In Tschernobyl hatten Tausende junger Armeeangehöriger bei den Sicherungs- und Aufräumarbeiten des Reaktors geholfen. Außer bei den Liquidatoren, die zuerst am Unglücksort eintrafen und heute zum Teil bereits verstorben sind, wurde die Strahlungsbelastung der dort Beschäftigten stets überwacht. Heute, also 27 Jahre nach dem Reaktorunglück, wurden diese Soldaten einer Nachuntersuchung unterzogen. Die Ergebnisse waren überraschend: Schon bei einer Strahlung von wenigen Hundert Millisievert hatten deutlich mehr Untersuchte einen Katarakt entwickelt, als man nach den bisherigen Modellannahmen, die von einem Schwellenwert mit einer Mindestdosis ausgehen, vermutet hatte.

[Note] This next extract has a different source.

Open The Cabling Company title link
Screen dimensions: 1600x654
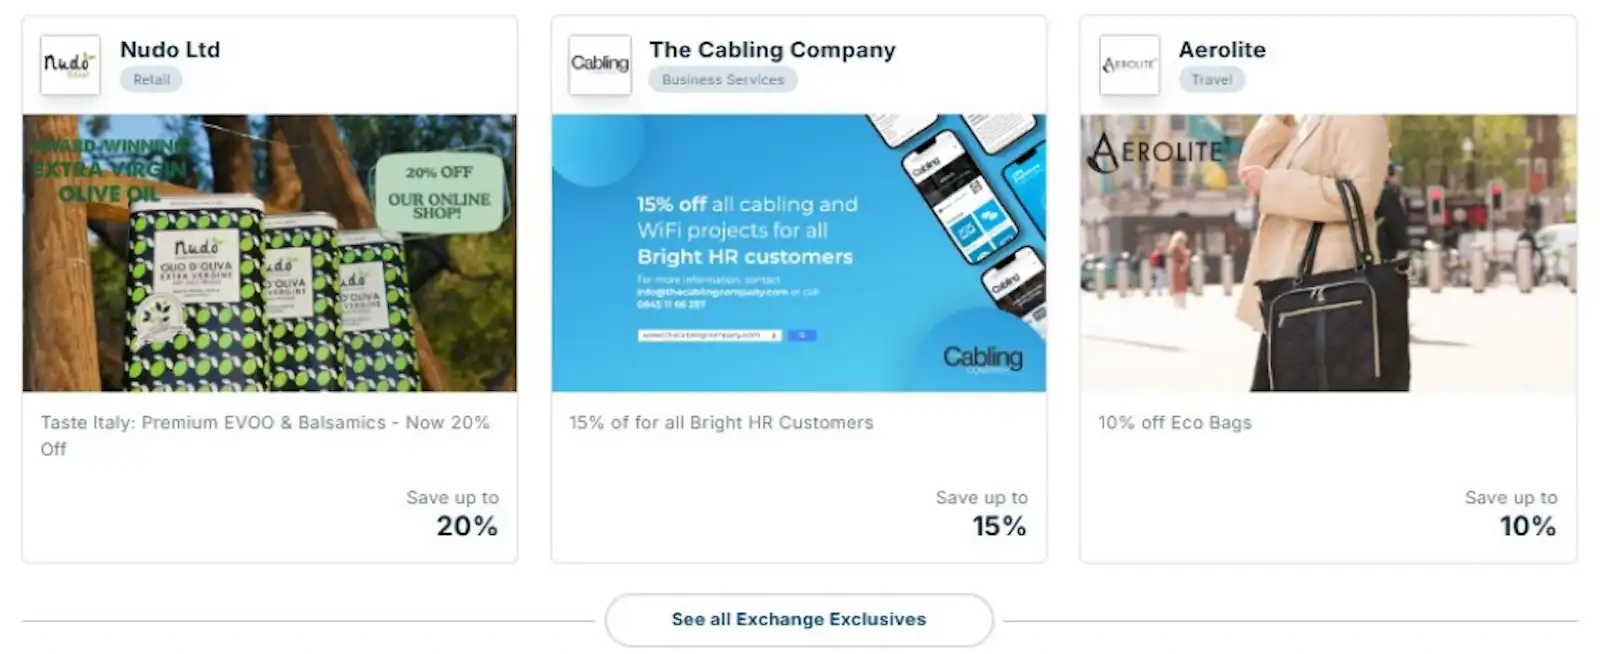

Auf den Untersuchungsalltag übertragen, ergeben sich hieraus zwei relevante Fragestellungen, nämlich die nach dem Schutz des Patienten sowie natürlich auch des beruflich strahlenexponierten Arztes. Für Patienten gibt es keine Dosisgrenzwerte, sondern nur Richtwerte. Sie unterliegen einer individuellen Ermessensentscheidung des behandelnden Arztes und müssen beispielsweise bei starkem Über- oder Untergewicht angepasst werden. Für Deutschland gelten als Orientierungspunkt die Dosisreferenzwerte des Bundesamts für Strahlenschutz. Dank technischer Neuerungen werden diese regelmäßig angepasst. Bei der letzten Überprüfung 2010 wurden fast alle Referenzwerte um 20 bis 40 Prozent gesenkt.

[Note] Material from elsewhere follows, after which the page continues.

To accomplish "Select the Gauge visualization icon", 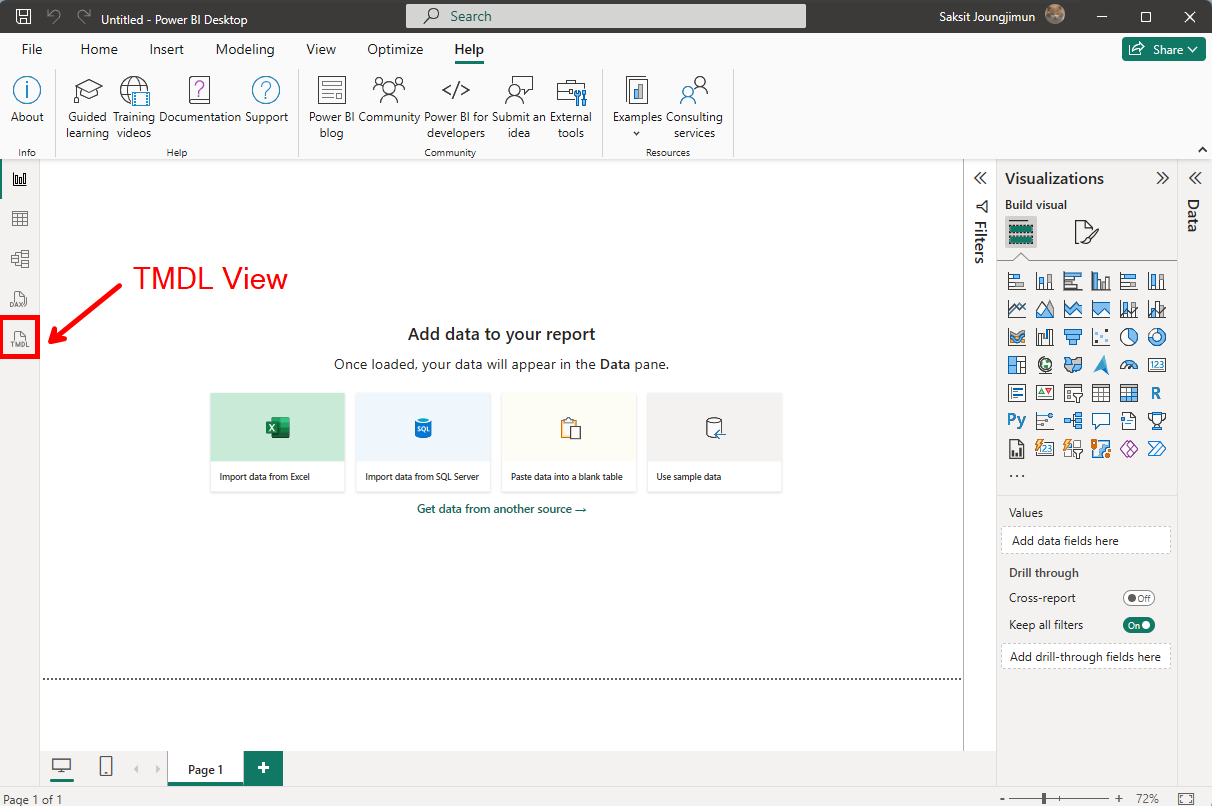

Für den Bereich des Strahlenschutzes beim ärztlichen Personal gelten weltweit die sogenannten Basic Safety Standards (BSS). Ein Mensch, der beruflich exponiert wird, darf als Ganzkörperdosis im Jahr eine effektive Dosis von 20 mSv nicht überschreiten, wobei die Haut und die Extremitäten nicht so strahlenempfindlich sind wie der Körperstamm. Hier beträgt der Jahresgrenzwert 500 mSv. Die heute verwendeten Schutzmaßnahmen für die Augen des Diagnostikers sind Bleiglasbrillen – wenngleich es hier auch gravierende Unterschiede in der Qualität gibt – und für den Hauptuntersucher mit dem geringsten Abstand zum Patienten ist es die Bleiglasscheibe, hinter die sich der Radiologie im Moment der Exposition stellt. Richtig angewandt bieten diese Maßnahmen durchaus den nötigen Schutz. Die Problematik in der täglichen Krankenhausarbeit gibt es vor allem dort, wo diese Abschirmung schwerer zu gewährleisten ist – bei biplanen Anlagen beispielsweise, weil es dort zwei Röntgenstrahler abzuschirmen gilt, aber vor allen Dingen bei Röntgenanlagen in OP-Sälen wie bei der Gefäß- oder Unfallchirurgie. Dort, wo das Leben des Patienten oft am seidenen Faden hängt und schnell Entscheidungen getroffen werden müssen, kommt der Strahlenschutz für das Personal leider oft zu kurz.
IM PROFIL
Prof. Dr. Dr. Reinhard Loose, Diplom-Physiker und Facharzt für Radiologie,leitet seit 16 Jahren das Institut für Diagnostische und Interventionelle Radiologie am Klinikum Nürnberg-Nord. Seine Schwerpunkte sind unter anderem digitale Radiologie, digitale Bildkommunikation und Teleradiologie sowie Strahlenexposition und -reduktion. Prof. Loose ist langjähriges Mitglied in der Strahlenschutzkommission des Bundesministeriums für Umwelt und im Subcommittee „Radiation Protection“ der Europäischen Röntgengesellschaft. Außerdem ist er 1. Vorsitzender der Bayerischen Röntgengesellschaft. Er wurde von der Deutschen Röntgengesellschaft mit der Albers-Schönberg-Medaille (2004) und dem Felix-Wachsmann-Preis (2006) ausgezeichnet.